What you will do >>
Look below for the line containing "Go to the Slab Serif category". Output it and each remaining line of the entries exactly, and nothing else.

[Records from a collection]
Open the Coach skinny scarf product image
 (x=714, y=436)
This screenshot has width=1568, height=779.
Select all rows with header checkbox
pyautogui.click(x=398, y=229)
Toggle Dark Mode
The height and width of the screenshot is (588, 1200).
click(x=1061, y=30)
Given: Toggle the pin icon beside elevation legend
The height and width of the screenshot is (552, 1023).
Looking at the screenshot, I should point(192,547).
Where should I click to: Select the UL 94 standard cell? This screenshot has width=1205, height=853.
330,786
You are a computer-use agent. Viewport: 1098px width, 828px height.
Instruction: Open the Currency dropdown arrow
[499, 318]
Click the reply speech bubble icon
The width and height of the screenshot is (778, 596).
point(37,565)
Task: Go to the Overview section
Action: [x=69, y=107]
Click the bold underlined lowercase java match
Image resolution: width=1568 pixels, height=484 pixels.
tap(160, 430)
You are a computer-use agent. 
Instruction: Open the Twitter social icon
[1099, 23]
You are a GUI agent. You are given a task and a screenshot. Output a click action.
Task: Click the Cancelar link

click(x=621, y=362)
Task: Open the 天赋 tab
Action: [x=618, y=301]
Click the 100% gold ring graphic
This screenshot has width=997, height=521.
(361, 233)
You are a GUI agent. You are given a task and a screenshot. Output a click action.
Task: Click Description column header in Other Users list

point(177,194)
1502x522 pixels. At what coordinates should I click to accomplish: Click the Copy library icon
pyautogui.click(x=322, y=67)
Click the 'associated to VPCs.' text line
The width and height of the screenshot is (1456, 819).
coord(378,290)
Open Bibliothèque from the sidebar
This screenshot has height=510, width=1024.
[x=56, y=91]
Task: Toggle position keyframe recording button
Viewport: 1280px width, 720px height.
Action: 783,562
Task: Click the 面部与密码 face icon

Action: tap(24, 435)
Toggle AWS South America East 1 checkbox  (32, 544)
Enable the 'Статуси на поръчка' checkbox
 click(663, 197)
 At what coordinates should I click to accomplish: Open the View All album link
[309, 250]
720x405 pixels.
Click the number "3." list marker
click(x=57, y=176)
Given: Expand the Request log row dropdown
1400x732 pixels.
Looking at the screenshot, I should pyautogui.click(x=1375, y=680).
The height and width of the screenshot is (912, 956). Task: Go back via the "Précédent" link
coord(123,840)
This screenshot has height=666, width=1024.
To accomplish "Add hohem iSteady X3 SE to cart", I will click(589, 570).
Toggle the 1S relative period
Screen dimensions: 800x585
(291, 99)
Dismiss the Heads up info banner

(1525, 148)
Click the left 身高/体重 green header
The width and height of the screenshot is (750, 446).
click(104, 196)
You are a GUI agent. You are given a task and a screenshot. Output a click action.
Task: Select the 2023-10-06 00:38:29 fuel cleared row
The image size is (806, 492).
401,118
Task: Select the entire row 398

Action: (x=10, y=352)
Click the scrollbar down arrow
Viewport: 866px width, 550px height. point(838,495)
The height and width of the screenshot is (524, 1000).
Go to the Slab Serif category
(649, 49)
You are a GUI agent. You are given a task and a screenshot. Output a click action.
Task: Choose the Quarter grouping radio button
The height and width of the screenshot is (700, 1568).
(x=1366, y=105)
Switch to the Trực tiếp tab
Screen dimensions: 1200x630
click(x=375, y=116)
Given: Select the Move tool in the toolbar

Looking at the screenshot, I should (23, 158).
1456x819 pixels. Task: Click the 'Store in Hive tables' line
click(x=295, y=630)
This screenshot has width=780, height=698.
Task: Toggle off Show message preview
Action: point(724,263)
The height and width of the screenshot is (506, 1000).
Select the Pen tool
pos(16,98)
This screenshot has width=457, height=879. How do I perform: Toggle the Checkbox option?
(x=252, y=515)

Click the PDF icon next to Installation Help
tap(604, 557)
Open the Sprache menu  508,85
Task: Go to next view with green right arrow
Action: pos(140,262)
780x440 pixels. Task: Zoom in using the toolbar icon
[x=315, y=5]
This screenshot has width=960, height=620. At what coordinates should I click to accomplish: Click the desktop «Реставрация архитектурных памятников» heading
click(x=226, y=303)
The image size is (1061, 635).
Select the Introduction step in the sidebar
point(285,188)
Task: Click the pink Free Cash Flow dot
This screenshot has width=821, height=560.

Output for this task >>
Go to the Slab Serif category
(649, 49)
You are a GUI agent. You are given a task and a screenshot. Output a click action.
Task: Choose the Quarter grouping radio button
The height and width of the screenshot is (700, 1568).
(x=1366, y=105)
Switch to the Trực tiếp tab
Screen dimensions: 1200x630
click(x=375, y=116)
Given: Select the Move tool in the toolbar

Looking at the screenshot, I should (23, 158).
1456x819 pixels. Task: Click the 'Store in Hive tables' line
click(x=295, y=630)
This screenshot has width=780, height=698.
Task: Toggle off Show message preview
Action: point(724,263)
The height and width of the screenshot is (506, 1000).
Select the Pen tool
pos(16,98)
This screenshot has width=457, height=879. How do I perform: Toggle the Checkbox option?
(x=252, y=515)

Click the PDF icon next to Installation Help
tap(604, 557)
Open the Sprache menu  508,85
Task: Go to next view with green right arrow
Action: pos(140,262)
780x440 pixels. Task: Zoom in using the toolbar icon
[x=315, y=5]
This screenshot has width=960, height=620. At what coordinates should I click to accomplish: Click the desktop «Реставрация архитектурных памятников» heading
click(x=226, y=303)
The image size is (1061, 635).
Select the Introduction step in the sidebar
point(285,188)
Task: Click the pink Free Cash Flow dot
This screenshot has width=821, height=560.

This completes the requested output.